I think I understand the motivation for these node types, but I’m not positive:
/// SHL_PARTS/SRA_PARTS/SRL_PARTS - These operators are used for expanded
/// integer shift operations, just like ADD/SUB_PARTS. The operation
/// ordering is:
/// [Lo,Hi] = op [LoLHS,HiLHS], Amt
SHL_PARTS, SRA_PARTS, SRL_PARTS
Okay, for one thing, I can’t find a reference to ADD_PARTS or SUB_PARTS other than in diffs from about 8 years ago, so the doc comment appears to be highly out of step with current llvm facilities. It seems to me, after looking around a bit, that these nodes are intended to allow one to extend bit shifts to higher widths than the target would normally support. For example, a 64-bit shift on a system with only 32-bit shift instructions. If that is exactly the case, then I am a bit confused as to how one is expected to implement even bit shifts on larger types that might appear in IR, such as for i96, i128, or i256.

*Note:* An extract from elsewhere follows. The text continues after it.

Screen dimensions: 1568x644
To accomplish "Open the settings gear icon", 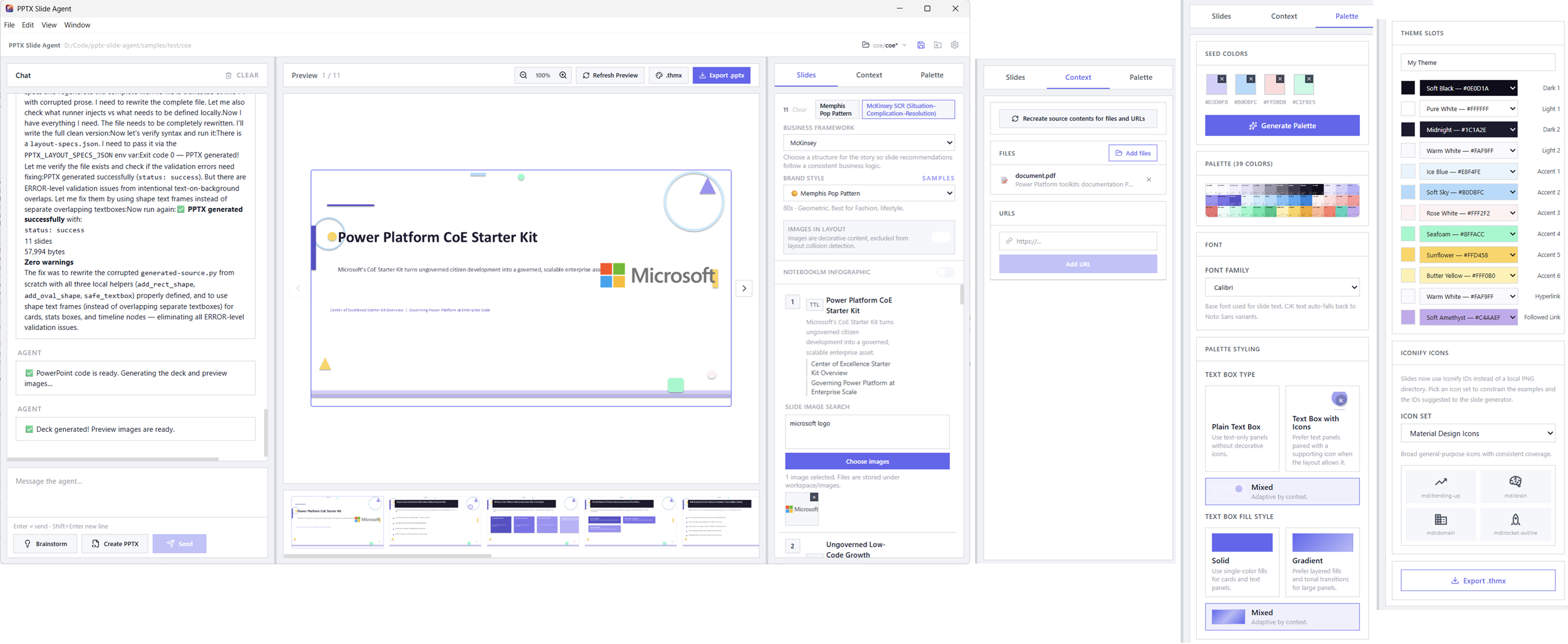I will coord(954,45).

You could indeed handle i128 by doing Custom lowering on that operation via setOperationAction with MVT::i64, but for sizes beyond that I don’t see how it could be accomplished without modifying CodeGen. Now, I’m not saying that those types of large shifts are at likely to be seen out in the wild, but I’m curious to know if it’s expected that a target handle extreme cases like that.

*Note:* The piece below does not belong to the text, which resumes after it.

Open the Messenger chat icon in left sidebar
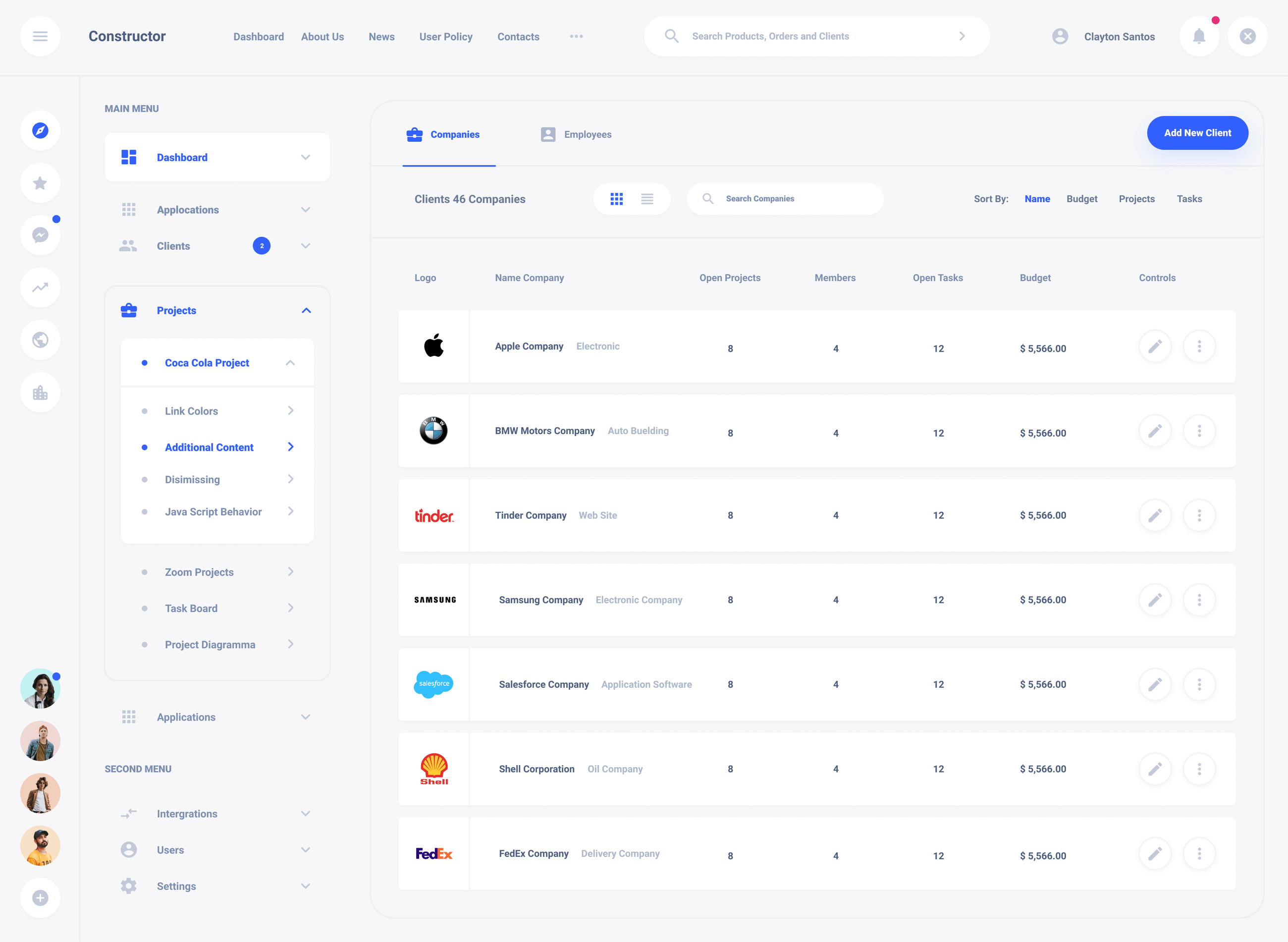This screenshot has width=1288, height=942. 40,235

The add and subtraction node families have add, addc, adde, sub, subc, sube at their disposal to express these types of extended operations that facilitate working with arbitrarily large operands at the IR level. I don’t believe there are any such node types for shl, lshr, and ashr that track shifted out bit(s), as well as bit(s) to be shifted in. Would it be worth considering looking into creating some support for that? For now, the best I can tell is that one would have to implement that directly in the target specific code.